TASK DIRECTIONS.
Whenever a line of the listing contains the string "will", return that line.

(Beginning of PROVIDED DATA)

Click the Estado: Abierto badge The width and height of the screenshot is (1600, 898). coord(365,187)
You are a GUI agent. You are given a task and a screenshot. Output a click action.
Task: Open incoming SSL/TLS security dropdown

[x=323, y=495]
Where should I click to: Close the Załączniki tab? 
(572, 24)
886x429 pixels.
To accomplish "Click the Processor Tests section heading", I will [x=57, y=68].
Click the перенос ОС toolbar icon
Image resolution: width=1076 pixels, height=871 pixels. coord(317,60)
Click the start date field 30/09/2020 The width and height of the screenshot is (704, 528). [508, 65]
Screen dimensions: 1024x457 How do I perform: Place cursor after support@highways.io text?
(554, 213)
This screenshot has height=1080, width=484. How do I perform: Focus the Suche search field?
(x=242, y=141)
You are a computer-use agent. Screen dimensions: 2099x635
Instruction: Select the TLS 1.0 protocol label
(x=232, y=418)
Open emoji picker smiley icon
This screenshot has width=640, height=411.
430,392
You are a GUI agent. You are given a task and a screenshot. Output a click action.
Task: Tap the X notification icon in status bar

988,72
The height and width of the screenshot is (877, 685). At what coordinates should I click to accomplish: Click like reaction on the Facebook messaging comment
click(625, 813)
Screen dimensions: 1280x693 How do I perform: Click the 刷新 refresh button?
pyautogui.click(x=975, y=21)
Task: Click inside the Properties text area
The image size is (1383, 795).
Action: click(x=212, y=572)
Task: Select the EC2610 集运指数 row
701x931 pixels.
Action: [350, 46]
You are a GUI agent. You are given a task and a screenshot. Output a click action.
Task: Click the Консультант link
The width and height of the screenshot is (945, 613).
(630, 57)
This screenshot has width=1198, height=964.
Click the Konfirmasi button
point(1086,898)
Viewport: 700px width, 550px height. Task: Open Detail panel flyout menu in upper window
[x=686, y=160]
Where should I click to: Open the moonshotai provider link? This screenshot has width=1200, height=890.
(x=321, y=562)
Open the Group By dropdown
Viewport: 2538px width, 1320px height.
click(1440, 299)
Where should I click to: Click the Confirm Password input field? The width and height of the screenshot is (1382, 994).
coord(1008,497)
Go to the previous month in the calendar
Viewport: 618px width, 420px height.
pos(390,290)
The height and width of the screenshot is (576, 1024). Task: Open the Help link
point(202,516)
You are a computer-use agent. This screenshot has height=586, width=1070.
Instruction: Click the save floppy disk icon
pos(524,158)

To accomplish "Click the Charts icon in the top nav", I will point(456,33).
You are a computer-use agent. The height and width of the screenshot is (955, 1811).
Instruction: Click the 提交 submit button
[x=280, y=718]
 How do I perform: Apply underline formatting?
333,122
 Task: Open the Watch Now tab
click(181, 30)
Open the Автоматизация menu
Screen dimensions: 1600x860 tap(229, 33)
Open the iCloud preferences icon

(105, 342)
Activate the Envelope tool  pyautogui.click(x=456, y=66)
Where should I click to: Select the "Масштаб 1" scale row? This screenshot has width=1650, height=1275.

(End of PROVIDED DATA)

TASK OUTPUT.
To accomplish "Click the Processor Tests section heading", I will [x=57, y=68].
To accomplish "Click the Charts icon in the top nav", I will point(456,33).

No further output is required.